Sulle prime rampe verso il Peralba, là dove è salito anche San Karol Wojtyla, il primo incontro sarà con le marmotte.


Al rifugio Calvi la prima sosta, per un brodo caldo o un thè. Quindi sù, ai 2 mila metri del passo, sul confine con l’Austria. Poco più avanti ci sono le ex caserme della Finanza, che al tempo della frontiera chiusa controllavano ogni persona, anche il pellegrino. Il corteo dei devoti, però, scenderà verso valle, dove farà un altro ristoro al rifugio austriaco Hochweisssteinhütte. Verso le 9.30, sosta alla malga Ingrid Hütte, dove da qualche anno avviene la consegna della croce ai giovani. Di nuovo corteo processionale fino alla panoramica chiesetta di Frohn, dove don Michele e don Pietro concelebreranno la messa. Poi ancora discesa, in ordine sparso, fino a Sterzen, dove si ricompone la processione per la preghiera e si procede fino all’arrivo a Maria Luggau, verso le 14.30.

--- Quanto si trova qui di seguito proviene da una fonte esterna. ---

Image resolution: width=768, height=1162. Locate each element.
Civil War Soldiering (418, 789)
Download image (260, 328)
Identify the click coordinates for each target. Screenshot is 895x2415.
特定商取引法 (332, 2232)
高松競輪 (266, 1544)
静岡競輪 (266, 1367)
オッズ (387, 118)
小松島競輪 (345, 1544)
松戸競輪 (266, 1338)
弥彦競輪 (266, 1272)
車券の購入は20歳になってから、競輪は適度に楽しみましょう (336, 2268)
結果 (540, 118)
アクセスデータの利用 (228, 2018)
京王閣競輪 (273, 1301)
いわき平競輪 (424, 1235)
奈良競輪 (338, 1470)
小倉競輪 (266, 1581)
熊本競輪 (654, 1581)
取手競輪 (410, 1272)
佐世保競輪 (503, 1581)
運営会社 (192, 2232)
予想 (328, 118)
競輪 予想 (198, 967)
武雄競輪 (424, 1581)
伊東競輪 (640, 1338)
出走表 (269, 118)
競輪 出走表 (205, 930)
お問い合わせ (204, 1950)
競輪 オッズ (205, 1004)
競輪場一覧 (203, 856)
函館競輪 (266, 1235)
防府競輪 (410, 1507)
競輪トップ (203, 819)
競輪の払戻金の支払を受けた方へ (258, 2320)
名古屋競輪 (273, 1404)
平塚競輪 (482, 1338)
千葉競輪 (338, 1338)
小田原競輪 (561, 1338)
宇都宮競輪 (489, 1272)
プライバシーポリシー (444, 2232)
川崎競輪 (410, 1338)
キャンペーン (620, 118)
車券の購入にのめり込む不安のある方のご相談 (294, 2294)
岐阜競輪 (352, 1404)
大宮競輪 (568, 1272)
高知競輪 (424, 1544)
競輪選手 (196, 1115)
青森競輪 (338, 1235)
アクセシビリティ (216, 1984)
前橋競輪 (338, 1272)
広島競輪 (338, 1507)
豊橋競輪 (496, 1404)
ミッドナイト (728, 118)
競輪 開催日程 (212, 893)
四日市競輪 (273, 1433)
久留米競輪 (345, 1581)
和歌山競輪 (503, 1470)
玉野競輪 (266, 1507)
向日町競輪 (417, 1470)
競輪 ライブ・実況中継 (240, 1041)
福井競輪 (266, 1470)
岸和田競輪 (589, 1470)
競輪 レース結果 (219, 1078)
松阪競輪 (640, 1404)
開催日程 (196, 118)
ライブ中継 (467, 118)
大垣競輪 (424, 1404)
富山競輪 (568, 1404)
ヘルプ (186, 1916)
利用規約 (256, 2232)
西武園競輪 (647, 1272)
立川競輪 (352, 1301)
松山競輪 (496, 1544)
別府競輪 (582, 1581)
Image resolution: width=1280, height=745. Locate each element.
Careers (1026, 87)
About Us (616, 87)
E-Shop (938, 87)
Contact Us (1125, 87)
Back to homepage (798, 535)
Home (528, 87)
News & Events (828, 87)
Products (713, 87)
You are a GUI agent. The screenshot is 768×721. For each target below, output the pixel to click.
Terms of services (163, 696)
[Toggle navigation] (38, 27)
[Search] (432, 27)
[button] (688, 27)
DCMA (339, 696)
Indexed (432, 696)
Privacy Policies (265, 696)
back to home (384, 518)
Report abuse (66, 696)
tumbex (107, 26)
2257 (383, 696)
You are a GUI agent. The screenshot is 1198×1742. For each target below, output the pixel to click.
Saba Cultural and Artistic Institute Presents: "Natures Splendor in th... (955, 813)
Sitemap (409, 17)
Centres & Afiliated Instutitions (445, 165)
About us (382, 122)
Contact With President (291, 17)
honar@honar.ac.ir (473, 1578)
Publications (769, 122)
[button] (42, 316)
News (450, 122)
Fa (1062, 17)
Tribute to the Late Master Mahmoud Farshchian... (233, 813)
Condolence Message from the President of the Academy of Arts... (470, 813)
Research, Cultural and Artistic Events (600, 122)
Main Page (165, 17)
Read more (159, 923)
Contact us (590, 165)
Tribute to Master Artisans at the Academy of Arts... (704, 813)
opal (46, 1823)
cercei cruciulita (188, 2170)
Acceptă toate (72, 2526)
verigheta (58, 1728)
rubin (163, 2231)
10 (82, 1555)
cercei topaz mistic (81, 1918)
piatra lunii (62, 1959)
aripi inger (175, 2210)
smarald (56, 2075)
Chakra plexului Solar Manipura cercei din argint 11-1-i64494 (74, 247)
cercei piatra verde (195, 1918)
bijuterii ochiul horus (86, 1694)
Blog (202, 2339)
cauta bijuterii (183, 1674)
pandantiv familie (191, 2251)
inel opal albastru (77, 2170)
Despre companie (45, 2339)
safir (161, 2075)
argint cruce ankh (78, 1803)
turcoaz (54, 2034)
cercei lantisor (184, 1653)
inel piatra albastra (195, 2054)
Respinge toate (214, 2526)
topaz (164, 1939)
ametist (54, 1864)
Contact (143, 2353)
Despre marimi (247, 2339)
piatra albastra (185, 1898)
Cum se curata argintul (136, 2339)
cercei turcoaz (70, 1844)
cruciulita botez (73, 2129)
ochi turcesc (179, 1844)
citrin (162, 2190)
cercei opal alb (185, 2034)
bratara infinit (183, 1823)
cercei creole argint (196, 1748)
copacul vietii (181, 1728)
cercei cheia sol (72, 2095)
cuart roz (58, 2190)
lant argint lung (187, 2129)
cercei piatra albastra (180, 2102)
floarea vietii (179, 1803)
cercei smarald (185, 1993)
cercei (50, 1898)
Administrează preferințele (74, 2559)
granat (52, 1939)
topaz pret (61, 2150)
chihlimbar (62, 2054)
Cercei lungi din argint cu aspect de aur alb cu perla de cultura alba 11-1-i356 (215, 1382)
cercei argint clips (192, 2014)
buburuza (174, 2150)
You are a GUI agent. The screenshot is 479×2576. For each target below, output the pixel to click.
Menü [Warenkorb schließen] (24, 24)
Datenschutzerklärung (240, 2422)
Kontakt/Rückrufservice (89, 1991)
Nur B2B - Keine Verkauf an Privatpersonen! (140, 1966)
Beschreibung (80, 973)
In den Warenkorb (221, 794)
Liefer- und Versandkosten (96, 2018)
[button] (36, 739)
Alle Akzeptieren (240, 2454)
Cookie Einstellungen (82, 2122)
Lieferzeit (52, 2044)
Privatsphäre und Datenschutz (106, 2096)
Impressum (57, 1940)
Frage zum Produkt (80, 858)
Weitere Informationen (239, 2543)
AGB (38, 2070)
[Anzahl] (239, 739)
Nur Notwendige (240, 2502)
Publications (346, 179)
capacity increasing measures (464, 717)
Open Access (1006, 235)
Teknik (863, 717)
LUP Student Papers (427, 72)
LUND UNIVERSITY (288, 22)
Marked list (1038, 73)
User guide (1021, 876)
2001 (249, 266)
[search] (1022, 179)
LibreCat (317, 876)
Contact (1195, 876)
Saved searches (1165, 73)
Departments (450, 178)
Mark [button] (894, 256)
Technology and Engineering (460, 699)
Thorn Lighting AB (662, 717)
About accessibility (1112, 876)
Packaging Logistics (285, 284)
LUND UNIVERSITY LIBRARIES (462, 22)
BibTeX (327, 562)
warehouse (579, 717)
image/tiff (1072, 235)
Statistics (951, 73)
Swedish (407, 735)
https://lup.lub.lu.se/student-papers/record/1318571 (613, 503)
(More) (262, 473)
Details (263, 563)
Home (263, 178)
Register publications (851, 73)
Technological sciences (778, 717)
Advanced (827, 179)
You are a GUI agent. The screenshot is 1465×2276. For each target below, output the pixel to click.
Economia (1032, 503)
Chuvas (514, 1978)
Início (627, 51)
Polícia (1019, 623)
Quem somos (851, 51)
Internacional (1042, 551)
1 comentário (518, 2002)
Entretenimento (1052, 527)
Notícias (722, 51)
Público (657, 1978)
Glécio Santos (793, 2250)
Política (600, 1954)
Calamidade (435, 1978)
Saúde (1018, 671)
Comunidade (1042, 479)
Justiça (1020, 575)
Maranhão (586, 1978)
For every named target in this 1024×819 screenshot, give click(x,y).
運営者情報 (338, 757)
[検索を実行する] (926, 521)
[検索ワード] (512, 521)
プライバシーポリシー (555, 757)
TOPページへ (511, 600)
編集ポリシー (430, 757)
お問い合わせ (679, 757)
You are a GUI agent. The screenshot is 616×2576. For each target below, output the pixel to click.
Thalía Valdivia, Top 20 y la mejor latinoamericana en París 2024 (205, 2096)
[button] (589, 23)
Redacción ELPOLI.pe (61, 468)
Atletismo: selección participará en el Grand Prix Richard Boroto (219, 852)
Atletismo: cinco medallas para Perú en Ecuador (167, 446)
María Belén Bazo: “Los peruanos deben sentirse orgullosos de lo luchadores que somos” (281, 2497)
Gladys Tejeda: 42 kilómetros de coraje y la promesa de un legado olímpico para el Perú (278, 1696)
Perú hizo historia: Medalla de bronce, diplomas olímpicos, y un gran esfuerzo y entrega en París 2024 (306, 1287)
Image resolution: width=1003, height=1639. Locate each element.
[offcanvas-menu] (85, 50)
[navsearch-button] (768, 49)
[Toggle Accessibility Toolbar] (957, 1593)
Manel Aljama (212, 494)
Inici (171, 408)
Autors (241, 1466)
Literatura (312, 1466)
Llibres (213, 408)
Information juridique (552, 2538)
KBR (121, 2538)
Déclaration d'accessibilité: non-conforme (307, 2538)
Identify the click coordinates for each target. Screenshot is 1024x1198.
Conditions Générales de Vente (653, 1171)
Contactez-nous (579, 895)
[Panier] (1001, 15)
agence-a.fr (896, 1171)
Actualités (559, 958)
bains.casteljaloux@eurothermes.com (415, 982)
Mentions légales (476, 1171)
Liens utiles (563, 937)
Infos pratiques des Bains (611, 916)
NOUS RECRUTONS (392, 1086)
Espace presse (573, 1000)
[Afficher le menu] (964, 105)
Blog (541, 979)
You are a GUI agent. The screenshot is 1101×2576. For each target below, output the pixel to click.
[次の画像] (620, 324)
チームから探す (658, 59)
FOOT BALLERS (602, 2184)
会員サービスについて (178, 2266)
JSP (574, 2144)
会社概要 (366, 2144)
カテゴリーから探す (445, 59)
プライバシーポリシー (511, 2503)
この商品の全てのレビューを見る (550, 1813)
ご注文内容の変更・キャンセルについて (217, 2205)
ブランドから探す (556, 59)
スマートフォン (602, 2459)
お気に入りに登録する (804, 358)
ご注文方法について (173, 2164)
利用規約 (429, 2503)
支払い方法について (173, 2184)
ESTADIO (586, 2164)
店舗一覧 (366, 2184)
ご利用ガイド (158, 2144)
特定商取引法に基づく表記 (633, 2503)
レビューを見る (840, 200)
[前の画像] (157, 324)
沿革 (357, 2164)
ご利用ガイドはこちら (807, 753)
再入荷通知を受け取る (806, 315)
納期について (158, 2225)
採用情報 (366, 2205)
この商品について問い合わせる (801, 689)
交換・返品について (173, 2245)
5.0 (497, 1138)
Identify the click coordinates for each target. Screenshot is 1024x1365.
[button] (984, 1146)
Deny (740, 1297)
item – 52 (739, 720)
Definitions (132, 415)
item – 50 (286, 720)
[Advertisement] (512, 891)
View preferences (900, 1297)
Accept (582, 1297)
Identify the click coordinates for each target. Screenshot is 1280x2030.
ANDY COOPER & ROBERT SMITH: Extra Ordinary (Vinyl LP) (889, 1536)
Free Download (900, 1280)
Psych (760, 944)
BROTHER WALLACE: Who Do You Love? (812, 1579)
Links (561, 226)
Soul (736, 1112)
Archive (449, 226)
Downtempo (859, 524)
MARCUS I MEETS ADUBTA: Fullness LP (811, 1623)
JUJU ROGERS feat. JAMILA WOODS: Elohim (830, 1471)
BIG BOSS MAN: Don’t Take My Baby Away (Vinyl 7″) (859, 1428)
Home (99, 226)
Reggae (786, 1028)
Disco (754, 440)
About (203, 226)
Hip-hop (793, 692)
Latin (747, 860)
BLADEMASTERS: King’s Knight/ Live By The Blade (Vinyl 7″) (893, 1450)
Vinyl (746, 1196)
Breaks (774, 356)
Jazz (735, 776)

Incontro con il priore del Convento e preghiera in Basilica. L’accoglienza è quanto di più festoso si possa immaginare, con le campane che riempiono la valle dei loro rintocchi come fosse Pasqua.


Nel pomeriggio, tutti a confessarsi e, prima della cena, l’adorazione del Santissimo con la comunità di Maria Luggau. Domattina messa solenne, accompagnata dai canti più caratteristici di Plodn, come nell’idioma locale si chiama Sappada.


Alle 9 la ripartenza, ma non sarà una corsa verso casa. Anche perché la salita di ritorno è più pesante. Al bivio tra il rifugio Sorgenti del Piave ed il Calvi, la comunità pellegrinante si ricomporrà in processione. Dalle 16.30 e per tre ore si pregherà e si canterà, scendendo lungo i tornanti della Val Sesis e pellegrinando tra le cappelline delle borgate di Sappada antica. Davanti a ognuna di queste chiesette si sosterà per ascoltare le campane ed innalzare le ultime preghiere. Nell’Arcipretale, invece, la conclusione del pellegrinaggio, al doveroso canto del “Te Deum”. Ma non è finita. I friulani di Sauris, Ampezzo, Socchieve, Forni di Sopra, avranno altri due giorni di fatica, alleggerita dalla preghiera e dalle melodie friulane.